En Neptun, en medio de una pobreza absoluta, las fincas veraniegas de las personas importantes de la dictadura. ¿Será muy diferente aquí? ¿Hoy? ¿Ahora? Que yo recuerde ningún sacerdote en Portugal ha rogado por las almas eternas de los escritores fallecidos. Al menos que yo sepa. Volví a saludar al hombre gordo, me marché. Me saludé a mí también, frente al espejo, sentí que me hacía falta un saludo. Las nubes verdes de Ucrania justo en la terraza en este instante. Un niño entró en el mar con un flotador, carros de campesinos en la vereda a mi izquierda, las esquilas de las mulas súbitamente alegres. Estoy muy lejos de casa, yo que sé cada vez menos qué significa una casa y por tanto, tal vez, no estoy lejos de nada. Podría quedarme aquí oyendo los carros, volver a empezar desde el principio, entenderme con los cuervos. Sus gritos asustados. Ser un hombre gordo en una piscina de hotel. Ha de haber vida antes de la muerte. Y bosquecillos de abedules, hojas plateadas, temblorosas.
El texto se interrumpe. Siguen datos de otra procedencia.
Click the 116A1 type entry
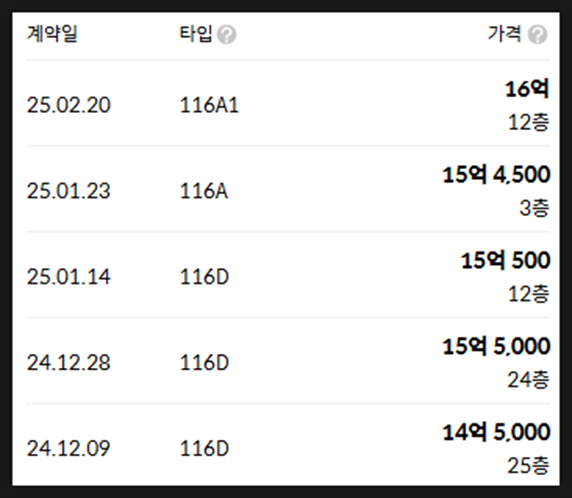This screenshot has width=572, height=498. coord(209,105)
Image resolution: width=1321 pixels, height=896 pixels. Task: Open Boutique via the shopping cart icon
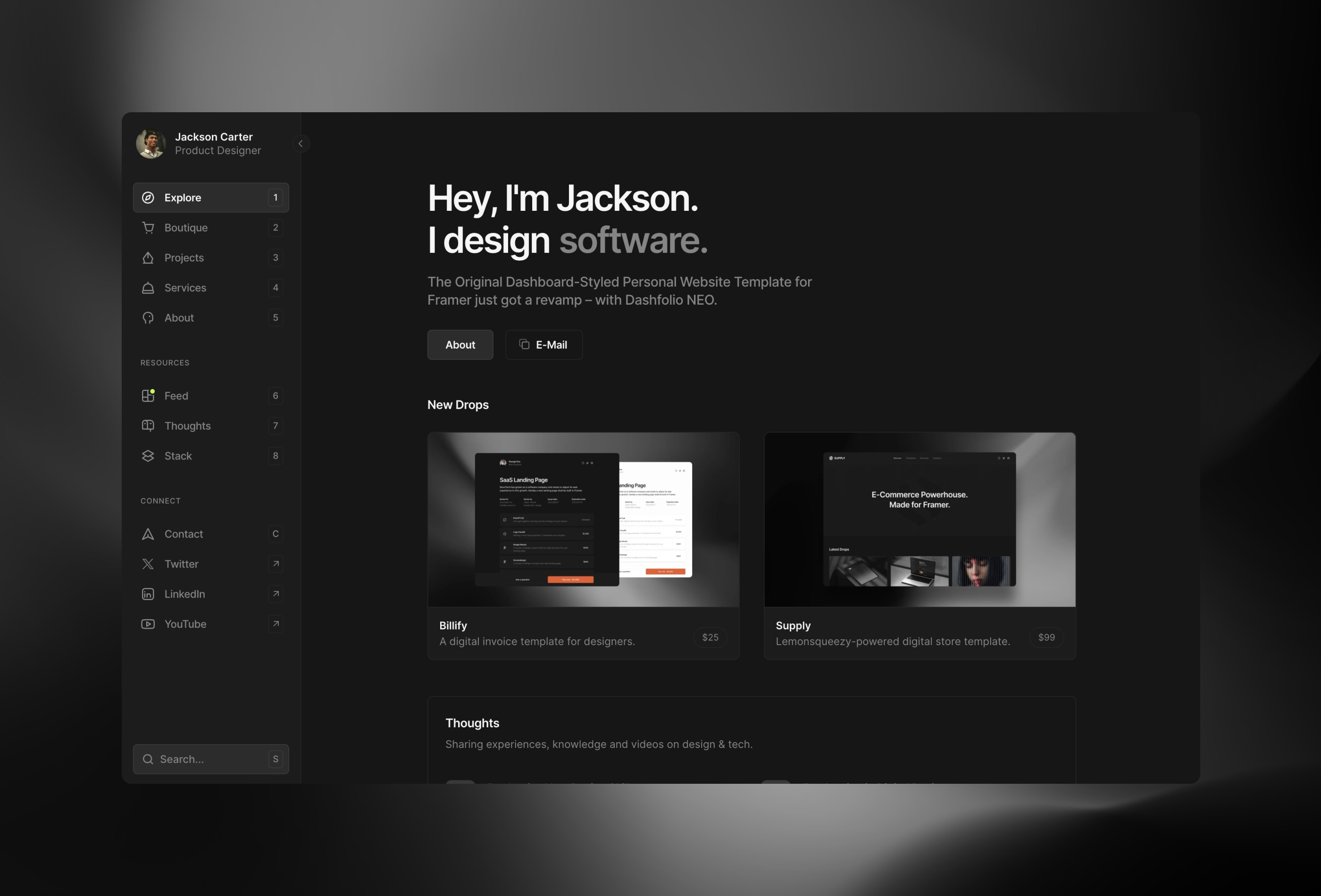pyautogui.click(x=148, y=227)
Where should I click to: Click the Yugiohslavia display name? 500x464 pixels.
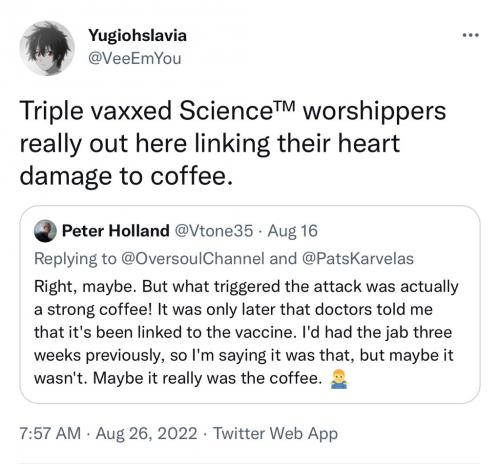[x=137, y=35]
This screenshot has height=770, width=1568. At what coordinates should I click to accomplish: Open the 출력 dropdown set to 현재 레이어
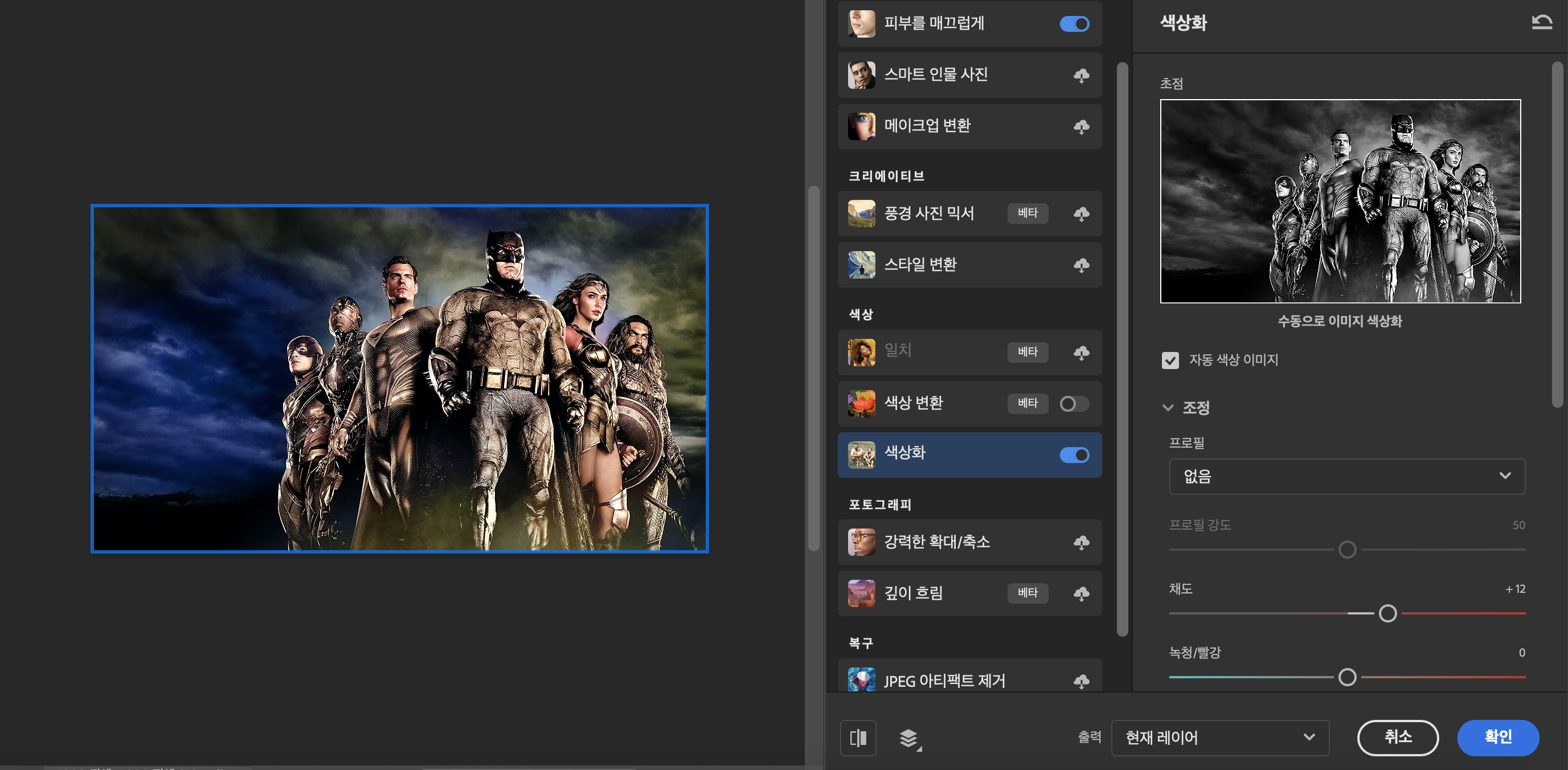pos(1219,738)
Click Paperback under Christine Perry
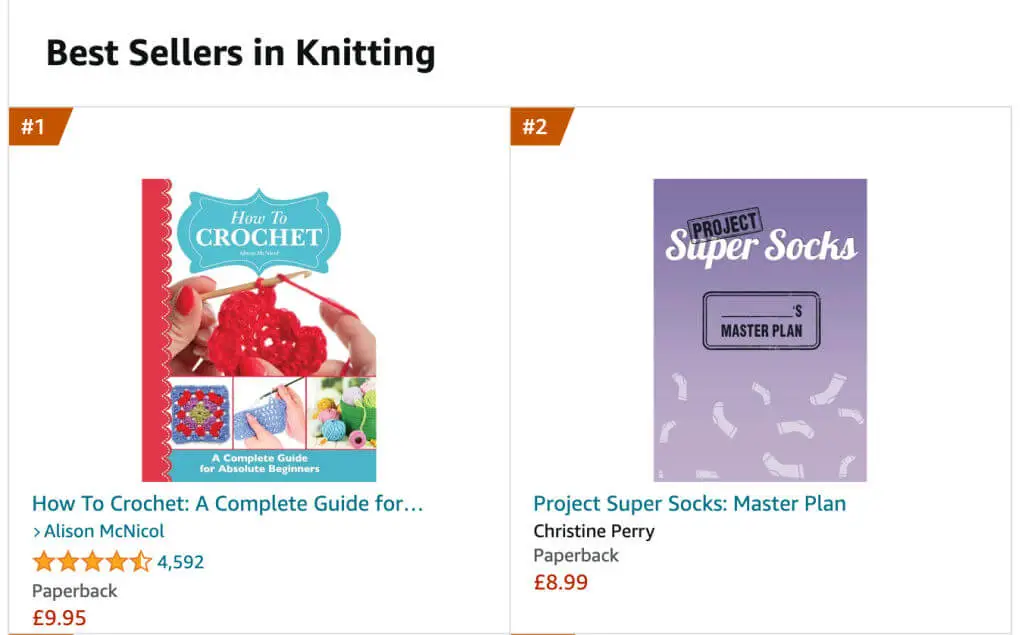Image resolution: width=1024 pixels, height=635 pixels. coord(576,555)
Troncos plateados también. Bajo las escaleras, paso por la recepción, me dirijo, con las manos en los bolsillos, hacia el desconcierto de las olas. Un caballero endilgando baratijas, una pareja de adolescentes en un banco, las gaviotas menudas se van dispersando frente a mí. Dónde incubarán sus huevos que no veo rocas, peñascos, sólo la arena gris, barquitos, un pontón de madera. El caballero de las baratijas
-Domnule, domnule
y ahí seguimos los dos, durante unos metros, a la par. Me sustituye por otra víctima, me deja. Terrazas, una señora que se masajea el tobillo, una especie de templo chino donde se bebe cerveza. Mañana vuelvo a Alemania, ha de haber cuervos en Múnich, abedules. Por lo menos el viento de las montañas los días de lluvia. Ha de haber vida antes de la muerte. Monjes budistas en el aeropuerto aguardan a que alguien los lleve hacia el techo del mundo. Me acomodo mejor en la silla. Frente a la puerta de mi vuelo, hago caer el sueño sobre mí, despacito. El escritor Dinu Flamand sigue hablándome ya no en Bucarest, cada vez más lento, difuso. ¿Habrá vida antes de la muerte? Dejo de sentir las piernas, los brazos. Dejo de tener cuerpo. Es bueno dormir.